Damals wurde gerade die Autobahn bis Stockerau gebaut (Eröffnung 1.4.1986) und aus der damaligen S3 (Bauzeit 1969 – 1981) wurde mehr oder weniger die heutige Lösung. Parteien fordern eine Autobahn bis… ja bis wohin denn? Da waren sich die Parteien schon uneinig. Herr W. und sein Uhrmacher schert das nicht und sie fahren bis zum Ende mit dem Zug zur Arbeit. Nun haben die beiden ein Problem, denn der Zug wurde eingestellt – obwohl die Österreichische Raumordnungskonferenz in ihrem Beschluss vom 24.6.1980 eine andere Empfehlung abgegeben hat. Beide brauchen ein Auto, beide fahren nun zu ganz unterschiedlichen Bahnhöfen – im Zug trifft man sich selten. Herr W. hat seine Landwirtschaft aufgegeben und schreit nun auch nach einer Autobahn – obwohl er nicht mehr so oft Auto fährt. Sein Neffe wohnt heute nicht in Pernersdorf, das ist ihm zu weit zum Fahren. In Hollabrunn steigt er in den Zug nach Wien, wenn er einen Sitzplatz bekommt klappt er seinen Laptop auf und ist quasi schon im ersten Meeting. Einen Uhrmacher kennt er nicht mehr, er liest die Zeit am Handy ab.
Die Lösung: Es soll eine Autobahn gebaut werden!(?) Das Land NÖ kündigt an eine Autobahn zu bauen, Herr Donnerbauer macht pünktlich zu irgendeiner vergangenen Wahl einen Spatenstich und die ASFINAG präsentiert den Projektfortschritt. Die meisten Bürgermeister findens gut und fast alle Oppositionsparteien auch.

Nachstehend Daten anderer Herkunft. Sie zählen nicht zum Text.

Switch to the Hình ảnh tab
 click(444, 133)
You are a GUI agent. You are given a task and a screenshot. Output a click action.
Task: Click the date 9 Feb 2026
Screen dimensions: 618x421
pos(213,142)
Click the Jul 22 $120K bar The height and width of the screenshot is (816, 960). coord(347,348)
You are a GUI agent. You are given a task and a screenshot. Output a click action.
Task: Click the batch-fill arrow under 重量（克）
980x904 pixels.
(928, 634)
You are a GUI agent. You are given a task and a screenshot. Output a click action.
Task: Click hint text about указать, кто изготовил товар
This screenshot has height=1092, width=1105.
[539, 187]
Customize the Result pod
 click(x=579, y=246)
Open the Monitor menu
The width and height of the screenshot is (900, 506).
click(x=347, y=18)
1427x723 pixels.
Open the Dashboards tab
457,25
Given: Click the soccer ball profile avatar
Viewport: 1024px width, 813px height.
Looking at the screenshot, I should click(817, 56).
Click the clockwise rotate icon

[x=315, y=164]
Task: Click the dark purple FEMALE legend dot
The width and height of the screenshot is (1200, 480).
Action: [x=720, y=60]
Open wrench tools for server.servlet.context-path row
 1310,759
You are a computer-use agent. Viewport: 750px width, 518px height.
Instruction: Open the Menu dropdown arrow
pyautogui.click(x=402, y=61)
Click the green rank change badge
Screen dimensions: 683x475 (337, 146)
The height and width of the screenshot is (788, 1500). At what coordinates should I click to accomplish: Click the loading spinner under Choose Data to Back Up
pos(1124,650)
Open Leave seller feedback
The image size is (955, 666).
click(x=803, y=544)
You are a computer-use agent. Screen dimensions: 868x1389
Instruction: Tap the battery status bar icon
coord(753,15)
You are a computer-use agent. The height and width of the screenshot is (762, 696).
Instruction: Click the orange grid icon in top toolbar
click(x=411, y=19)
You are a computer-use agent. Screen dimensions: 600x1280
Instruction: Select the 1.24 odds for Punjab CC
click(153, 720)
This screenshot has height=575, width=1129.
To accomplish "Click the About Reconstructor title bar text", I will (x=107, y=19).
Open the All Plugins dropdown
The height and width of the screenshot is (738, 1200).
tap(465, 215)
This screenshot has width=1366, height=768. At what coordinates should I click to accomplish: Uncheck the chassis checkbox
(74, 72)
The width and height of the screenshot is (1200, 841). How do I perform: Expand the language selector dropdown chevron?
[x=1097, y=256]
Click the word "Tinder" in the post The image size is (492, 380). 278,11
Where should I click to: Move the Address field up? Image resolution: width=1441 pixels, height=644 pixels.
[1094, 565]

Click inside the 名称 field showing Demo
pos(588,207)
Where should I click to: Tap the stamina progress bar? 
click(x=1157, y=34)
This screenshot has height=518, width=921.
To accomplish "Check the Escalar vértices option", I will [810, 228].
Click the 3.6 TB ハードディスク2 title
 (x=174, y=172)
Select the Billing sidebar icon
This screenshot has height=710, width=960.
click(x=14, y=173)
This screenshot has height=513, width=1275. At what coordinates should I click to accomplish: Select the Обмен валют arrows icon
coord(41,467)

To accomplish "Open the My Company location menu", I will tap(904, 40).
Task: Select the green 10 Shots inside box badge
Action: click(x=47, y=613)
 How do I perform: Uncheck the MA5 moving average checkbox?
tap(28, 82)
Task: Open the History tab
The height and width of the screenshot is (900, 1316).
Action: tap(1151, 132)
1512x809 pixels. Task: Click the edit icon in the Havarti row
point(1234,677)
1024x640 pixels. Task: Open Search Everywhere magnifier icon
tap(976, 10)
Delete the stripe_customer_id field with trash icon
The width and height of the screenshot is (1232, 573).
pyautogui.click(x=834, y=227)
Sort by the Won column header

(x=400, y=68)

Was passiert wirklich? Nun es ist keine Rede mehr von einer Autobahn, jetzt spricht man von Bestandsausbau und Sicherheitsausbau. Angeblich soll gleich alles für zukünftige vier Spuren vorbereitet werden. Die Menschen lassen sichs gefallen und zur allgemeinen Belustigung werden neue Verkehrsschilder mit einer abstrusen Vorschrift kreiert. „Achtung Engstelle, bei Stau diesen Bereich freihalten“ mahnen diese Schilder entlang der neuen Strasse von Hollabrunn nach Stockerau und markieren die Brücken, welche natürlich nicht 4 spurig vorbereitet wurden, geschweige denn an die heutige Breite der Strasse angepasst wurden. Die Feuerwehren der Umgebung hatten bisher schon Einwände zur Breite, an diesen Engstellen wird allen klar warum.
Ach ja, die meisten Parteien fordern immer noch eine Autobahn, ab wann sagen sie nicht mehr dazu, aber wenn wir uns diese kleine Geschichte durchrechnen, dann wird es im Jahr 2050 wahrscheinlich so weit sein. Dumm für die Autobahn wäre, wenn es dann wieder Uhrmacher gäbe, Menschen die Lebensqualität wieder geniessen können und gerne gemeinsam mit einer Schnellzugsverbindung jede halbe Stunde nach Wien fahren. Aber so weit wirds ja wohl nicht kommen – oder?